*** Given records

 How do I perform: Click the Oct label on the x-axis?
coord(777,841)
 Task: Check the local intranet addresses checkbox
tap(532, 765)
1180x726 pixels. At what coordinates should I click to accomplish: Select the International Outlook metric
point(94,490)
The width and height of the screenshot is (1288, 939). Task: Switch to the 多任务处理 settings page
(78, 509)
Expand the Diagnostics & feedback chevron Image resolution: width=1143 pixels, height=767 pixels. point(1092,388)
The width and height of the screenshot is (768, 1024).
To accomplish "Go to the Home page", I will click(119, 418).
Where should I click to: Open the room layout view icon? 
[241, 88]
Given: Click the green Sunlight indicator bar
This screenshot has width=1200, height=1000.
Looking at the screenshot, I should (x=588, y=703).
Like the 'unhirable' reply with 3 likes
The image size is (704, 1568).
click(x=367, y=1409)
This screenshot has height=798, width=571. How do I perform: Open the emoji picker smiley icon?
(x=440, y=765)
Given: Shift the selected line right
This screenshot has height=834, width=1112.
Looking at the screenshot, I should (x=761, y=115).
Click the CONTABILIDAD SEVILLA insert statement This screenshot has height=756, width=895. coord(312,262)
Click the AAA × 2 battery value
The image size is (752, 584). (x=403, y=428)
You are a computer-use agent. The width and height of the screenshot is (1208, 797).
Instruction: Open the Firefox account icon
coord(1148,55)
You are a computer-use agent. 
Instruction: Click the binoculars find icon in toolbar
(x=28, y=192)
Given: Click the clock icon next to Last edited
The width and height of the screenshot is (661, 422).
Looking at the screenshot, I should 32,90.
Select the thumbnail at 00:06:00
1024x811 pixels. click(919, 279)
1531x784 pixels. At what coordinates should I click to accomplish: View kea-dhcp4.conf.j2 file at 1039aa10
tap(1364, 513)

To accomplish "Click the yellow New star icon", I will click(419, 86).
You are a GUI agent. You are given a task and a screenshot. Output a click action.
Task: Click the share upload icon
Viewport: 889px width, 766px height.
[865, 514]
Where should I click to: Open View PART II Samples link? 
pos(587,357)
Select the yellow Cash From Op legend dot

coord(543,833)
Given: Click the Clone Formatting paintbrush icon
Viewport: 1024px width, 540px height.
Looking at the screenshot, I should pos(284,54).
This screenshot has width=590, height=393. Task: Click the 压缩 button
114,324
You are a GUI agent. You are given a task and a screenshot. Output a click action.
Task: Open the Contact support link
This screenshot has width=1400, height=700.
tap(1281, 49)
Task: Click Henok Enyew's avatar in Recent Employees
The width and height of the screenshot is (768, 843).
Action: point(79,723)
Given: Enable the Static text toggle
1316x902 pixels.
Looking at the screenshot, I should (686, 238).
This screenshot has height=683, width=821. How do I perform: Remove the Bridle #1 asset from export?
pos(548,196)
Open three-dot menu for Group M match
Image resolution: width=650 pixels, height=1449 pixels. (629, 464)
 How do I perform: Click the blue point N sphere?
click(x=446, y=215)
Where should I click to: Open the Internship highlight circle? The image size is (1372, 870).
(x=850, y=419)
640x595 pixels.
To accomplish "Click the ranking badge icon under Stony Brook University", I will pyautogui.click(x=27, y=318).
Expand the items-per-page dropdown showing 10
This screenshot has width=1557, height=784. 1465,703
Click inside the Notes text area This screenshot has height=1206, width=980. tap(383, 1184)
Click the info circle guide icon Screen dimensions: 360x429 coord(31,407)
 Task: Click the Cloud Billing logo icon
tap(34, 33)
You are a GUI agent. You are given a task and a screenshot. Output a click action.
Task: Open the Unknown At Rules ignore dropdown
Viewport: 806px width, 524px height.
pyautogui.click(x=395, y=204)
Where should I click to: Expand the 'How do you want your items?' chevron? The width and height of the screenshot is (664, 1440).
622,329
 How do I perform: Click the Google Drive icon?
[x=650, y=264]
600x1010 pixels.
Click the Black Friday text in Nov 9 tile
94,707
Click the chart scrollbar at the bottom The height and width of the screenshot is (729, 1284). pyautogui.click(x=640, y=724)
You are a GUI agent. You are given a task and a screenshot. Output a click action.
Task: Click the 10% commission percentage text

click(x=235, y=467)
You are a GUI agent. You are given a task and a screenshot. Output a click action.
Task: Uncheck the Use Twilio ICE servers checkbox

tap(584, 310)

******

■ **Required task**:
Reproduce the lines of the data above word for word, beginning with the line that contains "This screenshot has height=683, width=821." and continuing through the line that contains "tap(34, 33)".

■ **Finished answer**:
This screenshot has height=683, width=821. How do I perform: Remove the Bridle #1 asset from export?
pos(548,196)
Open three-dot menu for Group M match
Image resolution: width=650 pixels, height=1449 pixels. (629, 464)
 How do I perform: Click the blue point N sphere?
click(x=446, y=215)
Where should I click to: Open the Internship highlight circle? The image size is (1372, 870).
(x=850, y=419)
640x595 pixels.
To accomplish "Click the ranking badge icon under Stony Brook University", I will pyautogui.click(x=27, y=318).
Expand the items-per-page dropdown showing 10
This screenshot has width=1557, height=784. 1465,703
Click inside the Notes text area This screenshot has height=1206, width=980. tap(383, 1184)
Click the info circle guide icon Screen dimensions: 360x429 coord(31,407)
 Task: Click the Cloud Billing logo icon
tap(34, 33)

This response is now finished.